Data to use START
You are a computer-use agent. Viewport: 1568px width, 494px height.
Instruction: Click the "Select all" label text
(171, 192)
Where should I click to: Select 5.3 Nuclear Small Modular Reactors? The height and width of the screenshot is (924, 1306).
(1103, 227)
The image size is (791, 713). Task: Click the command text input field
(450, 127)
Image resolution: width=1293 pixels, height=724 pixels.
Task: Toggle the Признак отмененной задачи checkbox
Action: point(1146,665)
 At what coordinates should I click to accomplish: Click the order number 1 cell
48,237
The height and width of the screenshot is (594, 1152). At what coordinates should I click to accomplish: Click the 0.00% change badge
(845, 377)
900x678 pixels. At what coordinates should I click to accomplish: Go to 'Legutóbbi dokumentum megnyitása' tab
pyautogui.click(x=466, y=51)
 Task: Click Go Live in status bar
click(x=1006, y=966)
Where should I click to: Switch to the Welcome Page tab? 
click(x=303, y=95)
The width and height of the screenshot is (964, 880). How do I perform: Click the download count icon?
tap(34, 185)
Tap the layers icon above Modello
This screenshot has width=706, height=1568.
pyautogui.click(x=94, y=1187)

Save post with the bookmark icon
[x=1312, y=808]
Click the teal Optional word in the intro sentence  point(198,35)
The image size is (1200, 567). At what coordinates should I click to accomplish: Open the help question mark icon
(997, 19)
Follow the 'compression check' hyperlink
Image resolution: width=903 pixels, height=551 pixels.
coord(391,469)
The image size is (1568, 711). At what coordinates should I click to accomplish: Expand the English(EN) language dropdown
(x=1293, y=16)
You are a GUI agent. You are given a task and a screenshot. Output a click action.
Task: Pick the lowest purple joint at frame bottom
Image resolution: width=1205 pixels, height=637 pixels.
Data to use END
Try it. Give back all the data exactly as it was written.

Task result.
You are a computer-use agent. Viewport: 1568px width, 494px height.
Instruction: Click the "Select all" label text
(171, 192)
Where should I click to: Select 5.3 Nuclear Small Modular Reactors? The height and width of the screenshot is (924, 1306).
(1103, 227)
The image size is (791, 713). Task: Click the command text input field
(450, 127)
Image resolution: width=1293 pixels, height=724 pixels.
Task: Toggle the Признак отмененной задачи checkbox
Action: point(1146,665)
 At what coordinates should I click to accomplish: Click the order number 1 cell
48,237
The height and width of the screenshot is (594, 1152). At what coordinates should I click to accomplish: Click the 0.00% change badge
(845, 377)
900x678 pixels. At what coordinates should I click to accomplish: Go to 'Legutóbbi dokumentum megnyitása' tab
pyautogui.click(x=466, y=51)
 Task: Click Go Live in status bar
click(x=1006, y=966)
Where should I click to: Switch to the Welcome Page tab? 
click(x=303, y=95)
The width and height of the screenshot is (964, 880). How do I perform: Click the download count icon?
tap(34, 185)
Tap the layers icon above Modello
This screenshot has width=706, height=1568.
pyautogui.click(x=94, y=1187)

Save post with the bookmark icon
[x=1312, y=808]
Click the teal Optional word in the intro sentence  point(198,35)
The image size is (1200, 567). At what coordinates should I click to accomplish: Open the help question mark icon
(997, 19)
Follow the 'compression check' hyperlink
Image resolution: width=903 pixels, height=551 pixels.
coord(391,469)
The image size is (1568, 711). At what coordinates should I click to accomplish: Expand the English(EN) language dropdown
(x=1293, y=16)
You are a GUI agent. You are given a task and a screenshot. Output a click action.
Task: Pick the lowest purple joint at frame bottom
Image resolution: width=1205 pixels, height=637 pixels.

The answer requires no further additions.